Exercise text
○ ○ ○
Monday, May 25, 2009
Frailty and Fraud.
With the possible exception of Oprah Winfrey, no celebrity has had a longer or more difficult battle with weight than Kirstie Alley. While her very first role in front of the camera was in one of the good Star Trek movies, The Wrath of Khan in 1982, it was five years later when she got the role as Rebecca Howe on Cheers that she achieved fame. During her seven year stint on the show, she started having her first problems staying thin. She has been a spokesperson for diet plans, but she admits from the cover of People magazine that she has gained over eighty pounds recently. These before and after pictures are from 2005 and 2009, respectively.
Jeff Conaway has also struggled with his weight, but more recently he became a reality TV show star due to his problems with painkillers and alcohol. VH-1, a serious contender for most disgusting network on cable, first exploited Conaway on Celebrity Fit Club, where he had a major confrontation with the people running the show and checked into rehab in 2006. Of course, this means he was eligible for Celebrity Rehab with Dr. Drew, another half-hour dose of human misery packaged as entertainment on VH-1. He failed to maintain sobriety in both 2007 and 2008, but after leaving the show, he claims success with the help of John Travolta, Conaway's co-star in Grease.
○ ○ ○
Stored items from a collection:
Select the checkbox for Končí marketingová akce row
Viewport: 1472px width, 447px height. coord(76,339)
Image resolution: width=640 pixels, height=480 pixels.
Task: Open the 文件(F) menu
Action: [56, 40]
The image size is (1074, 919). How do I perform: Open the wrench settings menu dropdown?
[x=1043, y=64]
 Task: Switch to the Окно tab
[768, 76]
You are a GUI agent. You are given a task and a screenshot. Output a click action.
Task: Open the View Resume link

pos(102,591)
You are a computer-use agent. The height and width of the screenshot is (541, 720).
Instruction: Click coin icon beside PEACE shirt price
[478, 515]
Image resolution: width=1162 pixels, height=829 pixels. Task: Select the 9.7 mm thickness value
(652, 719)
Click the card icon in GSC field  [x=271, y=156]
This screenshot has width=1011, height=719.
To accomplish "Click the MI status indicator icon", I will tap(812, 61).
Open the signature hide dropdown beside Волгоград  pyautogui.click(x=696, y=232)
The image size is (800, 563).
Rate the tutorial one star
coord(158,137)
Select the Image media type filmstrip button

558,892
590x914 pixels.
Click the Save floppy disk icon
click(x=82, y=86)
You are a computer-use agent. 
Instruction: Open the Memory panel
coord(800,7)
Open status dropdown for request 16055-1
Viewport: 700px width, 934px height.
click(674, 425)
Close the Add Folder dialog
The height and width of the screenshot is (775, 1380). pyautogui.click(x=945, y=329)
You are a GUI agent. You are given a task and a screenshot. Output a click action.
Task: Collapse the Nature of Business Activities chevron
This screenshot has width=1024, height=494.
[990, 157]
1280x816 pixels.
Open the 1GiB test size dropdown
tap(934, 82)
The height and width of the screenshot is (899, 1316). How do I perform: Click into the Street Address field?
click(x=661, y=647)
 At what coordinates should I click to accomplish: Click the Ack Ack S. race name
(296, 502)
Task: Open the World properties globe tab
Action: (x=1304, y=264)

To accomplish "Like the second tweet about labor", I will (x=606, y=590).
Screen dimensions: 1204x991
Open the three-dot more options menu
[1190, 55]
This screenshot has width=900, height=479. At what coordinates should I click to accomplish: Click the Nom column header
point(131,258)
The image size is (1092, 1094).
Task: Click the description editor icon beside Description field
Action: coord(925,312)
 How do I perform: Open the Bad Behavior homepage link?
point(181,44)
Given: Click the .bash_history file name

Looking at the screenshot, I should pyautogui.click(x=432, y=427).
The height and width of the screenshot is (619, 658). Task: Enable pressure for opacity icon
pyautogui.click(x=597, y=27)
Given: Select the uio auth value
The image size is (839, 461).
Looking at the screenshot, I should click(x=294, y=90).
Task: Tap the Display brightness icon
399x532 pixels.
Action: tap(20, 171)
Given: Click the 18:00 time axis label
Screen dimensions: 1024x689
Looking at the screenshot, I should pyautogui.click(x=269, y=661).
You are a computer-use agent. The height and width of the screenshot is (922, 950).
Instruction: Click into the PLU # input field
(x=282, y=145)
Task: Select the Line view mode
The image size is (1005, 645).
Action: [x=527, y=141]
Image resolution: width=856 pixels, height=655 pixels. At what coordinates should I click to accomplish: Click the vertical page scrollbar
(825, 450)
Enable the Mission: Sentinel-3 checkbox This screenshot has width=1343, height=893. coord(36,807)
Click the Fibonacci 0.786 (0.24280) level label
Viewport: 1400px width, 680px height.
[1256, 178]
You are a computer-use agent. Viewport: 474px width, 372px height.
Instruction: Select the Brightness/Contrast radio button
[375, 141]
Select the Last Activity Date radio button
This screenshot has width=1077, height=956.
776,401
○ ○ ○
Problems and tasks
1 - List every film or television show title that the blog post names.
2 - State whether each statement agrees with the blog post, answering yes or no and quoting the words that decide it: (a) Kirstie Alley achieved fame through her role in The Wrath of Khan. (b) Jeff Conaway checked into rehab in 2006. (c) Conaway credits John Travolta with helping him succeed.
3 - According to the blog post, how much weight has Kirstie Alley admitted to gaining recently?
The material was drawn from a separate source.

Results for each task
1 - The Wrath of Khan, Cheers, Celebrity Fit Club, Celebrity Rehab with Dr. Drew, Grease

2 -
(a) No: "it was five years later when she got the role as Rebecca Howe on Cheers that she achieved fame."
(b) Yes: "checked into rehab in 2006."
(c) Yes: "he claims success with the help of John Travolta"

3 - Over eighty pounds.